Posts Tagged → revisiting
Revisit: Personal Silence
As I enjoy the happy silence of an early Sunday morning, I love to think about how the silence is, itself, not so bad. There can be lots of love within silence, for example.
January 4th, 2008 in “Silence Theory”:
This Esquire article got me thinking [again] about the power of personal silence. There’s a gap between what people understand by what you say and what you don’t, especially whether you say anything or not.
In high school, I was a fairly depressed teenager. Typical small-town, too-smart kid with the right classes and the wrong people. I reached a point of bubbling anger that effervesced through the day, preps and jocks in wise avoidance after a few months. I was aggressive in indoor gym, especially with soccer and badminton. If that wasn’t enough to strike fear in the hearts of classmates, my silence usually did it. Nothing can communicate unfriendliness like a refusal to answer a question with a glare that could cut iron. The mystery, though… you felt the mystery of yourself after doing this for some time as what you didn’t say left all the more to your assailant’s imagination. I frightened myself a bit, after some time, as I realized that I didn’t have anything to fill in those empty spaces, either.
On the other hand, you can have the deepest, sweetest communications with those you love without an utterance passing. A total 360 to the same space!
What do you say when you speak? Are you chatty, covering up social discomfort, or filling a space that would otherwise seem too awkward to live within? Do you use silence to strengthen the words you do say? It’s kind of like keeping your word by not upholding promises to it unless it is of dire importance… people will know your actions or words mean business.
Revisit: IPC Reading: Visual Intelligence
I love this quickie from my ITP class!
November 5th, 2007 in “the TECH of Jen Grier”:
Phantom limbs… a strange concept I haven’t thought of since my old studies in meditation and the supernatural. The idea that your brain has such a part in conceiving senses as opposed to a direct route of feeling from what you to touch to what you know is definitely a disturbing thought. It all seems to happen too quickly for that to be true.

TASK REQUIREMENTS:
(a) Copy the passage of the blog excerpt about silence and perception starting at "In high school, I" and ending at "empty spaces, either.".
(b) Proceed with the blog excerpt about silence and perception, writing on from its final sentence.
The material that comes next has no connection to the blog excerpt about silence and perception.

SOURCE MATERIAL:
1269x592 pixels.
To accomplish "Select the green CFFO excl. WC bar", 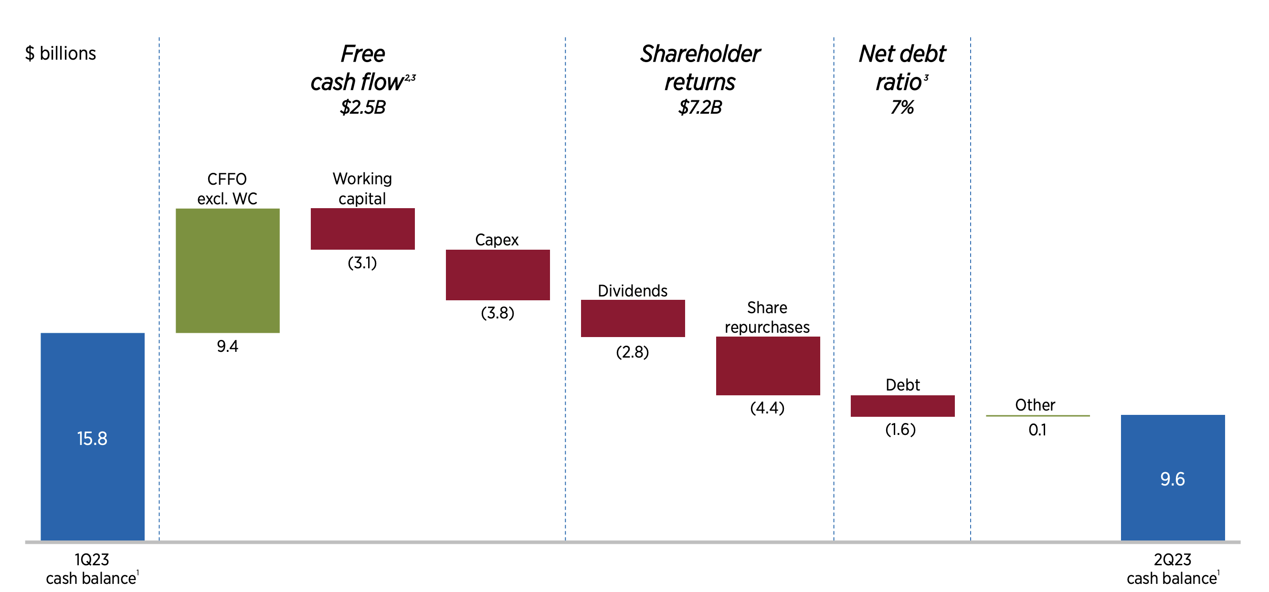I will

RESPONSES BY TASK:
(a)
In high school, I was a fairly depressed teenager. Typical small-town, too-smart kid with the right classes and the wrong people. I reached a point of bubbling anger that effervesced through the day, preps and jocks in wise avoidance after a few months. I was aggressive in indoor gym, especially with soccer and badminton. If that wasn’t enough to strike fear in the hearts of classmates, my silence usually did it. Nothing can communicate unfriendliness like a refusal to answer a question with a glare that could cut iron. The mystery, though… you felt the mystery of yourself after doing this for some time as what you didn’t say left all the more to your assailant’s imagination. I frightened myself a bit, after some time, as I realized that I didn’t have anything to fill in those empty spaces, either.

(b)
The “bunny taps” really got me. The premise is that you can tap two points across a distance on your body – say your arm – and feel a tap between those points, as if the sensation “hopped” across the distance. This happens with fairly quick taps. It’s a fascinating phenomenon of sensation.
Revisit: A Thought
I felt this when I lived in Jersey City. I felt this especially as a student at a big university in Manhattan… silence was truly running for its life.
November 9th, 2007 in “Silence Theory”:
“Soon silence will have passed into legend. Man has turned his back on silence. Day after day he invents machines and devices that increase noise and distract humanity from the essence of life, contemplation, meditation… Tooting, howling, screeching, booming, crashing, whistling, grinding, and trilling bolster his ego. His anxiety subsides. His inhuman void spreads monstrously like a gray vegetation.”
- Jean Arp
Revisit: Working in Silence
Not long ago, I was as soldering lackey at ITP for a semester. Talk about a fight for silence!
Today, by comparison, will be spent in a rural stretch of land where my apartment is. Occasionally, I will hear a car pass by on the road. One of my neighbors told me that the traffic on the road was “ghastly and loud,” that living near it was nearly “unbearable.” I had to pause, because this place has been one of the most peaceful places I have ever lived. We are a few hundred feet from one another, I’d wager.
There are times when I miss Japan for reasons like these. The kind of respect that people would have for strangers – for each other – was so high. It was communicated daily in those morning commutes, even when the A/C didn’t work in the subway cars. Regardless, you needed to respect those around you by moving little and making no sound or unnecessary gestures so everyone would keep cool in a difficult situation. That is humanity, to me, or maybe the essence of human collectives. Feeling that conformity for the greater good was both sublimating and fascinating.
October 22nd, 2007 in “Silence Theory”:
An intriguing topic came up in my Digital Audio Processing class at NYU: by listening to music while you study, it forces what you are reviewing to enter a different part of your memory. What you learn can be recalled easily, but you cannot interact with it deeply because of the multiprocessing of learning and, in a sense, ignoring the music around you.Interesting.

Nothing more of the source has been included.